## Source data
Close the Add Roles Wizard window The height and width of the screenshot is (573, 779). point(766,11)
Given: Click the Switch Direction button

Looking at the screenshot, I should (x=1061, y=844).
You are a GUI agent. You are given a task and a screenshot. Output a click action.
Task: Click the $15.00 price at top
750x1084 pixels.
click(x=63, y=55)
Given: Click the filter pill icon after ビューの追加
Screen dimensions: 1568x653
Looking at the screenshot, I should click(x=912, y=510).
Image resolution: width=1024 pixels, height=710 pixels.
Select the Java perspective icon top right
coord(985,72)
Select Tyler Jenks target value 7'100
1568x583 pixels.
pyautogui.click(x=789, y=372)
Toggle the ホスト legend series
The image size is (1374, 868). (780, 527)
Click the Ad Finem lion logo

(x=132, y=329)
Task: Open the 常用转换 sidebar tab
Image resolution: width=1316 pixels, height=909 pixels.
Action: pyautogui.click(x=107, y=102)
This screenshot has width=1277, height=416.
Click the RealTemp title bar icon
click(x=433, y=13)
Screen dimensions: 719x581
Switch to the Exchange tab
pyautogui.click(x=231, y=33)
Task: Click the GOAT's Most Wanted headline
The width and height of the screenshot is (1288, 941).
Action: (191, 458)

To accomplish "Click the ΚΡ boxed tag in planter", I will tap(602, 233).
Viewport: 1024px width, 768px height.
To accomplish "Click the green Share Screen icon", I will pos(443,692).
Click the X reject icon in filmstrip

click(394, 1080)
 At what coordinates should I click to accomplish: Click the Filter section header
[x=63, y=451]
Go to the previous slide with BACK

## Task goal
Reproduce every one of the records above, line for line and without any changes.

## Solution
Close the Add Roles Wizard window The height and width of the screenshot is (573, 779). point(766,11)
Given: Click the Switch Direction button

Looking at the screenshot, I should (x=1061, y=844).
You are a GUI agent. You are given a task and a screenshot. Output a click action.
Task: Click the $15.00 price at top
750x1084 pixels.
click(x=63, y=55)
Given: Click the filter pill icon after ビューの追加
Screen dimensions: 1568x653
Looking at the screenshot, I should click(x=912, y=510).
Image resolution: width=1024 pixels, height=710 pixels.
Select the Java perspective icon top right
coord(985,72)
Select Tyler Jenks target value 7'100
1568x583 pixels.
pyautogui.click(x=789, y=372)
Toggle the ホスト legend series
The image size is (1374, 868). (780, 527)
Click the Ad Finem lion logo

(x=132, y=329)
Task: Open the 常用转换 sidebar tab
Image resolution: width=1316 pixels, height=909 pixels.
Action: pyautogui.click(x=107, y=102)
This screenshot has width=1277, height=416.
Click the RealTemp title bar icon
click(x=433, y=13)
Screen dimensions: 719x581
Switch to the Exchange tab
pyautogui.click(x=231, y=33)
Task: Click the GOAT's Most Wanted headline
The width and height of the screenshot is (1288, 941).
Action: (191, 458)

To accomplish "Click the ΚΡ boxed tag in planter", I will tap(602, 233).
Viewport: 1024px width, 768px height.
To accomplish "Click the green Share Screen icon", I will pos(443,692).
Click the X reject icon in filmstrip

click(394, 1080)
 At what coordinates should I click to accomplish: Click the Filter section header
[x=63, y=451]
Go to the previous slide with BACK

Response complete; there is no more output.